The history of the Freemasons is steeped in mystery and intrigue. Not that the Masons are not forthcoming with facts; it is more that facts are not so forthcoming where the Masons are concerned. The early history is based on theory and myth. It is only after the early 1700’s that documents evidencing the existence of the Masons surface.
Before 1717 the existence of the Freemasons is all conjecture. Among Masonic Scholars it is an accepted theory that the freemasons derived from the stonemason’s guild during the middle ages; mostly because many of the symbols and rituals used by the Masons are from the Middle Ages. However, there is no documentation of the Masons until 1717.
Early Years of Masonry was Operative
Before 1717, masonry was considered operative. Members were associated with the craft guild and any ritual elements were simple. Again, there is no documentation of organized Freemasons, but there was a rudimentary philosophical outlook from the guild of the craft. There is however, mention of various craft guilds in the 1410 Cooke Manuscript and the 1495 Statutes of the Realm.
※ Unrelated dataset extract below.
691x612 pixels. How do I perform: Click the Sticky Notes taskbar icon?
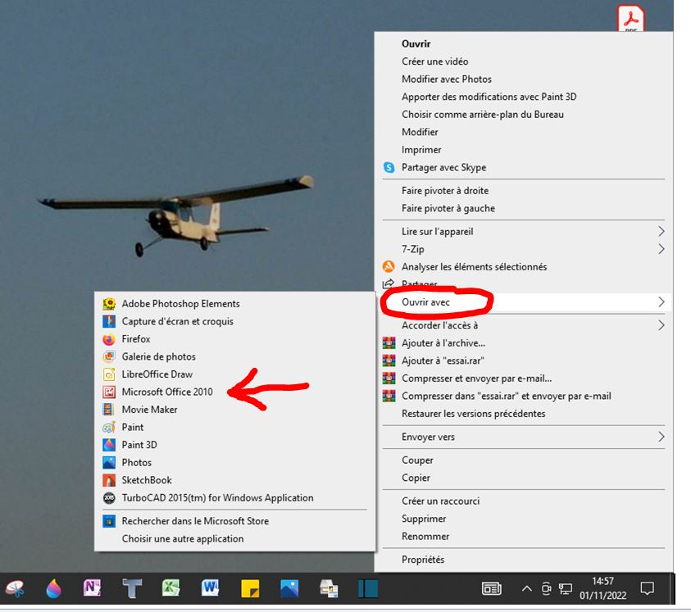pos(250,587)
Early operative freemasons were not bound to the land where they were born; they were able to travel to find work. They stayed in temporary shelters that were either attached or near the main buildings. Apprentices were trained by instructors who instilled moral values to the trade which bound the apprentice to colleagues of the trade. This gave the apprentice the exclusive skills that were required to maintain the freedom of the craft.
Transition of Masonry to Speculative
In the early 17th centuries freemasonry began to see a transition from operative to speculative membership. This meant that more gentlemen who were not craftsman of the guild were allowed membership. This transition started in the Scottish lodges; the earliest record of a non-operative member in attendance at a meeting was in the Lodge of Edinburgh in 1600. In 1634 the first initiation of a non-operative member was recorded.
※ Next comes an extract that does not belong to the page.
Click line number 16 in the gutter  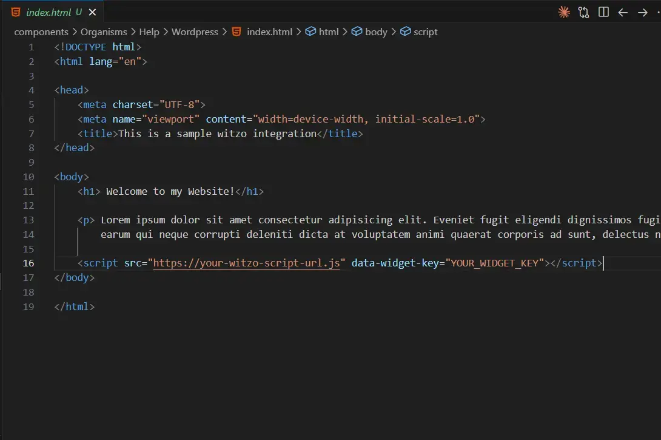(28, 263)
In 1717 four lodges met in London area taverns; most notably the Cheshire Cheese Tavern, the Crown Ale-House, the Apple-Tree Tavern, the Goose and Gridiron, and the Rummer and Grapes Tavern. In a meeting at the Goose and Gridiron, these four lodges formed the first Grand Lodge of London and it was then that the Freemasons shifted into the public eye. In 1723 James Anderson wrote the Constitution of the Freemasons to be used in London and Westminster lodges. This constitution was reprinted by Benjamin Franklin in 1734 when he became the Grand Master of the Masons in Pennsylvania.
Although the Grand Lodge of London had grouped several lodges together. Other lodges did not affiliate with the Grand Lodge; the members of the Grand Lodge of London tended to display aristocratic natures. In the 1730’s and 40’s animosity grew between the Grand Lodge of London and grand lodges of Ireland and Scotland. Scots and Irish visitors to London felt a stronger bond with the non-affiliated lodges because they believed the Grand Lodge of London had deviated too much from the ancient practices of the masonry craft.
In 1751, five lodges sent representatives to the Turk’s Head Tavern and they formed the Most Antient and Honourable Society of Free and Accepted Masons. They called their members “the Antients” and the members of the Grand Lodge of London, “the Moderns.” The Antients practiced more ancient and purer form of freemasonry. Laurence Dermott wrote a constitution called the Ahiman Rezon for the Antients. The Antients were often referred to as the “Irish faction” because the majority of the members were Irish.
The division between the Antients and the Moderns lasted for 62 years and was called “the Great Masonic Schism.” In 1813, the two grand lodges began to resolve their differences. They combined the lodges to form The United Grand Lodge of England (UGLE). The Lodge of Reconciliation was established after the union in order to establish the constitutional rituals the new lodge would abide. This lodge existed until 1816 by which time many of the Moderns’ rituals were revised into forms that were acceptable to both lodges.
Freemasonry in the United States
In 1733, Henry Price, the Provincial Grand Master over North America for the London Grand Lodge, granted a charter to a group of masons in Boston. This lodge was called the St. John’s Lodge and was the first in America. Many of the founding fathers and other men of historical significance were Freemasons. Members include George Washington, Benjamin Franklin, Paul Revere, John Hancock, John Paul Jones, Lafayette, and John Sullivan.
In 1826 the disappearance of William Morgan, a man who had threatened to expose the secrets of the Masons, created a widespread hostility toward the fraternity, especially in New York and neighboring states. His kidnappers were not punished severely enough in the eyes of the public and the negative outlook on the Masons lasted for over 25 years.
The history of Freemasons is rich and the air of mystery remains to this day. The Freemasons emphasize the social betterment, self-improvement and personal study through philanthropy and individual involvement of their members. The Freemasons were one of the first groups to support public schools in the United States. In the 1800’s and the 1900’s they funded orphanages and homes for widows and elderly people. Worldwide there are approximately four million Freemasons, and it is estimated that they give about 1.5 million dollars each day to various charities and organizations.